Scorsese adopte un point de vue inédit en centrant son récit sur Ernest Burkhart (Leonardo DiCaprio), un homme à la fois faible et manipulé, mais aussi complice conscient du plan machiavélique de son oncle, William King Hale (Robert De Niro). Ce dernier, sous des airs de patriarche bienveillant, incarne un mal insidieux, celui d’un racisme systémique maquillé sous le vernis de la respectabilité. Face à eux, Lily Gladstone incarne Mollie Burkhart avec une intensité bouleversante, devenant l’âme du film. Son interprétation tout en retenue et en douleur contenue contraste avec la brutalité du monde qui l’entoure.

Visuellement, Scorsese déploie une mise en scène sobre et élégante, où chaque plan semble pesé avec une précision d’orfèvre. La photographie naturaliste de Rodrigo Prieto sublime les paysages de l’Oklahoma tout en installant une atmosphère de menace sourde. La bande-son minimaliste et la musique de Robbie Robertson ajoutent une touche d’authenticité et de mélancolie.

Si le film se démarque par sa durée imposante (près de 3h30), jamais il ne perd en intensité. Chaque scène contribue à l’étouffement progressif de Mollie et de son peuple, créant un sentiment d’inéluctabilité glaçant. Scorsese, loin d’un simple récit d’investigation classique, choisit de raconter cette histoire à travers les bourreaux, dévoilant leur banalité du mal.

Le casting est impeccable : DiCaprio livre une prestation ambiguë, loin de ses rôles héroïques habituels, tandis que De Niro est terrifiant de froideur. Jesse Plemons, en agent du FBI, apporte une rigueur implacable, et Tantoo Cardinal, en mère de Mollie, brille dans une présence silencieuse mais marquante.

Lily Gladstone est l’âme de Killers of the Flower Moon. Son interprétation de Mollie Burkhart est d’une justesse rare, faite de silences lourds, de regards chargés d’émotion et d’une douleur intériorisée qui transperce l’écran. Son jeu tout en retenue contraste avec la violence du monde qui l’entoure, et elle parvient à incarner à la fois la dignité et la tragédie d’un peuple trahi. Son visage, souvent impassible, laisse pourtant deviner une immense souffrance, une résilience bouleversante. Cette performance lui a valu une nomination historique aux Oscars, confirmant son statut de révélation absolue du film.
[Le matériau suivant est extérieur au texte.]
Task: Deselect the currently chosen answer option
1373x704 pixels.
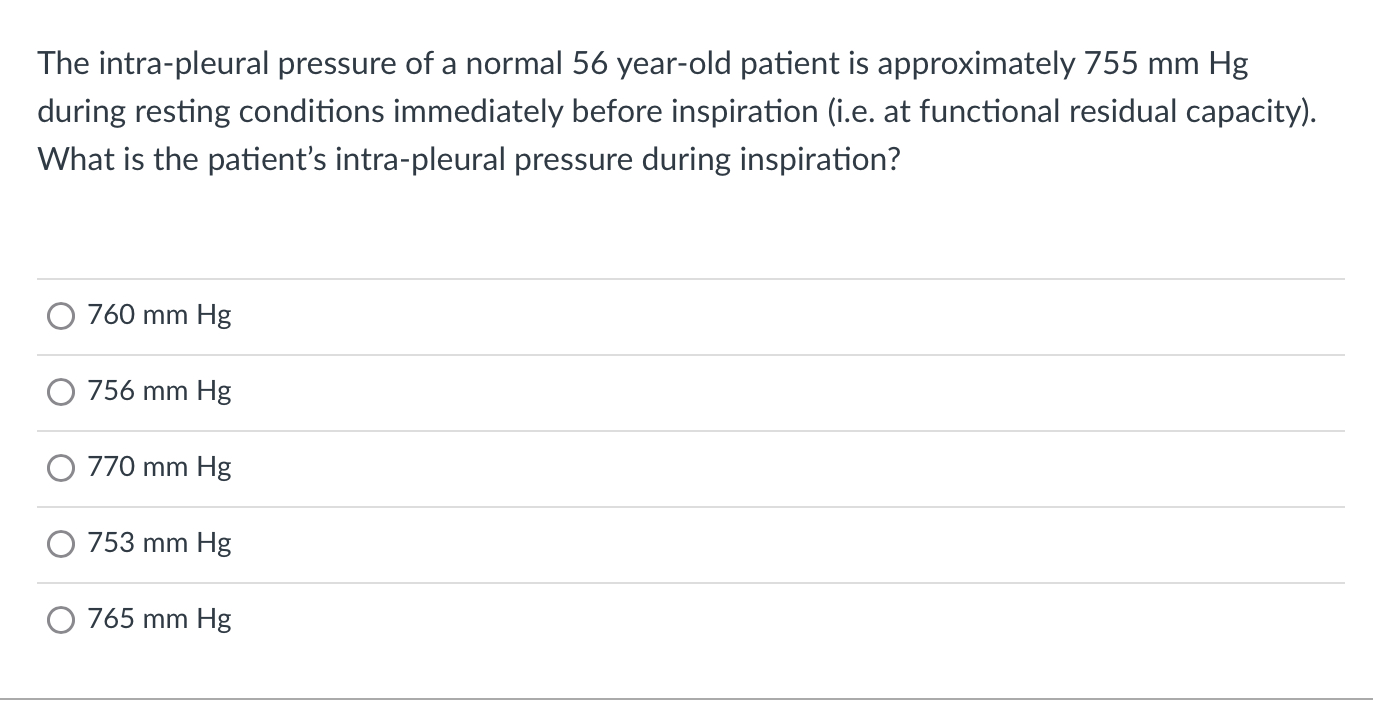Action: [x=61, y=315]
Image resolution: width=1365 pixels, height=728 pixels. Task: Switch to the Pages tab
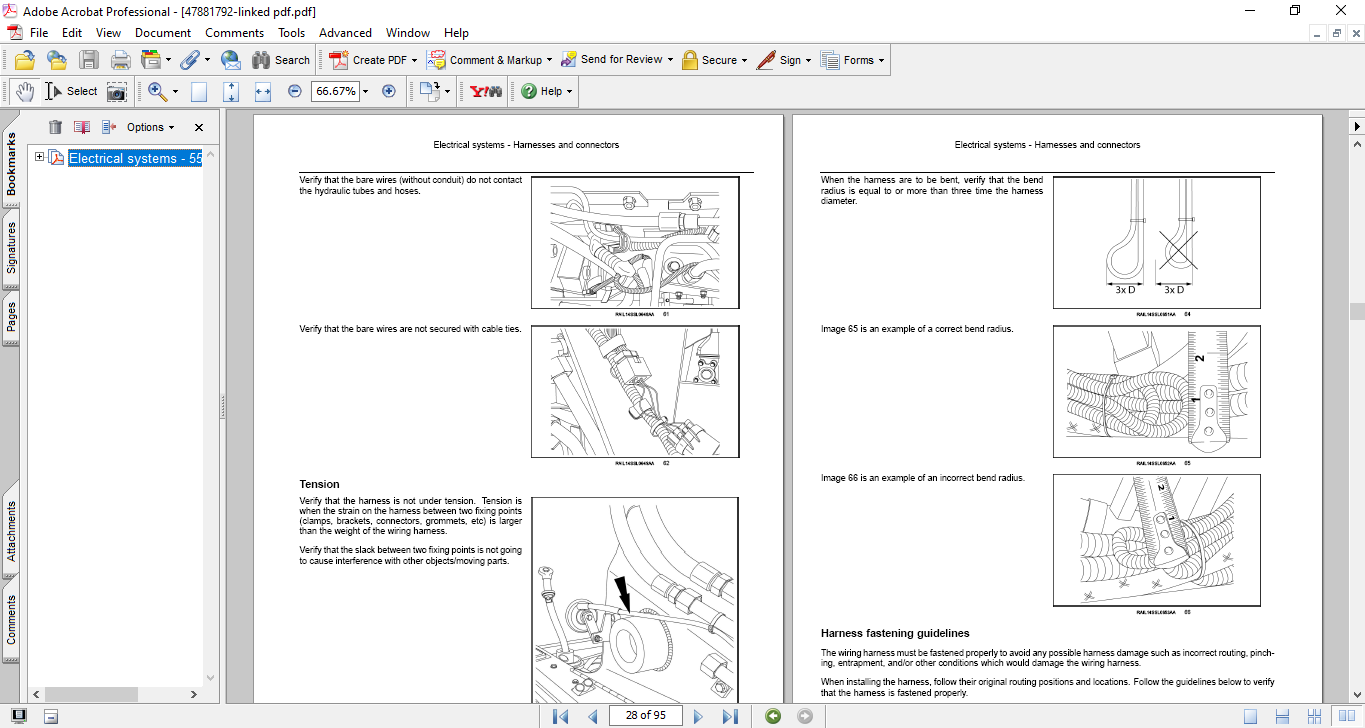11,317
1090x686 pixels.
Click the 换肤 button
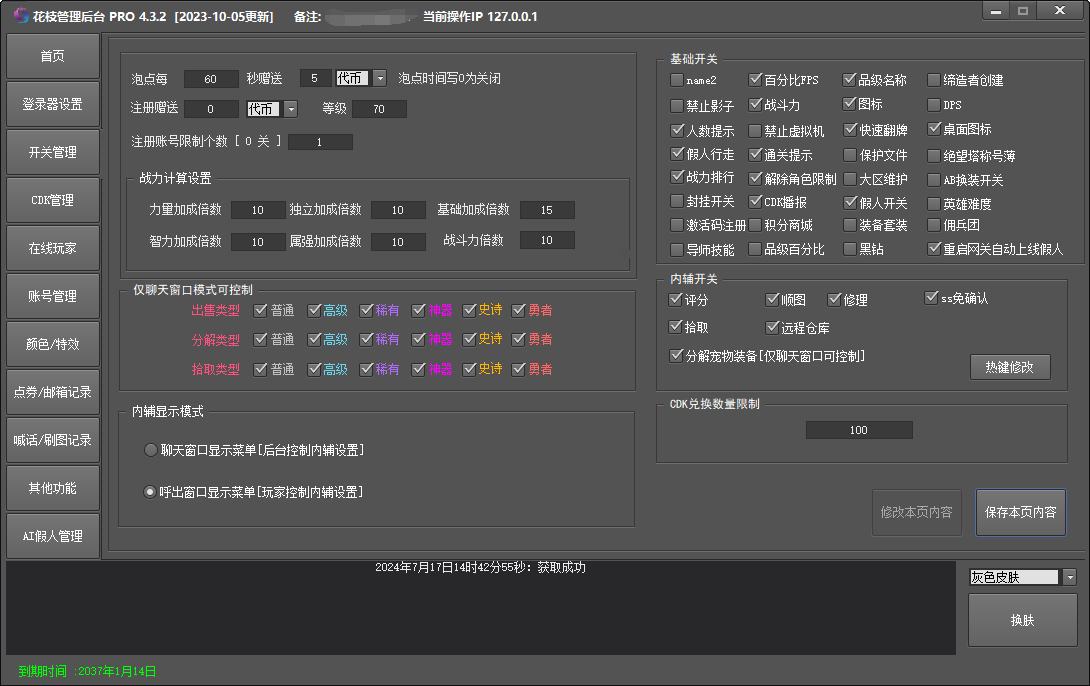click(1022, 620)
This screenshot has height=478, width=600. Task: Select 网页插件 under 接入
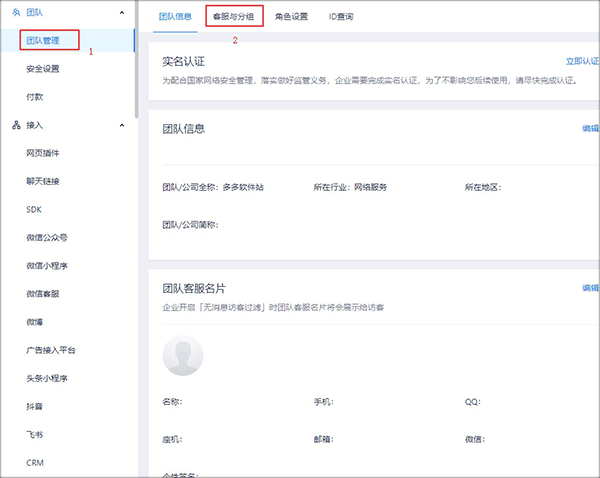[x=43, y=153]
Quant à la conclusion, Scorsese opte pour une approche audacieuse et métatextuelle en reconstituant l’affaire des meurtres des Osages sous la forme d’un feuilleton radiophonique en direct. Dans cette scène, des comédiens de l’époque recréent l’histoire avec des bruitages théâtraux, soulignant l’ironie tragique de voir ce drame réel réduit à un simple divertissement. Mais Scorsese y insère un dernier moment poignant : en prenant lui-même la parole, il rappelle que Mollie Burkhart est morte sans jamais voir justice pleinement rendue. Un geste de cinéaste conscient du poids de son récit, et une manière de rendre hommage à celles et ceux dont l’histoire a été trop longtemps ignorée.

 

Malgré des critiques élogieuses et plusieurs nominations aux Oscars, le film s’est heurté au phénomène Oppenheimer. Une autre année, Scorsese aurait sans doute décroché la statuette. Mais qu’importe : Killers of the Flower Moon restera comme une œuvre magistrale, l’une des plus grandes de son auteur, et un cri de mémoire pour un peuple oublié.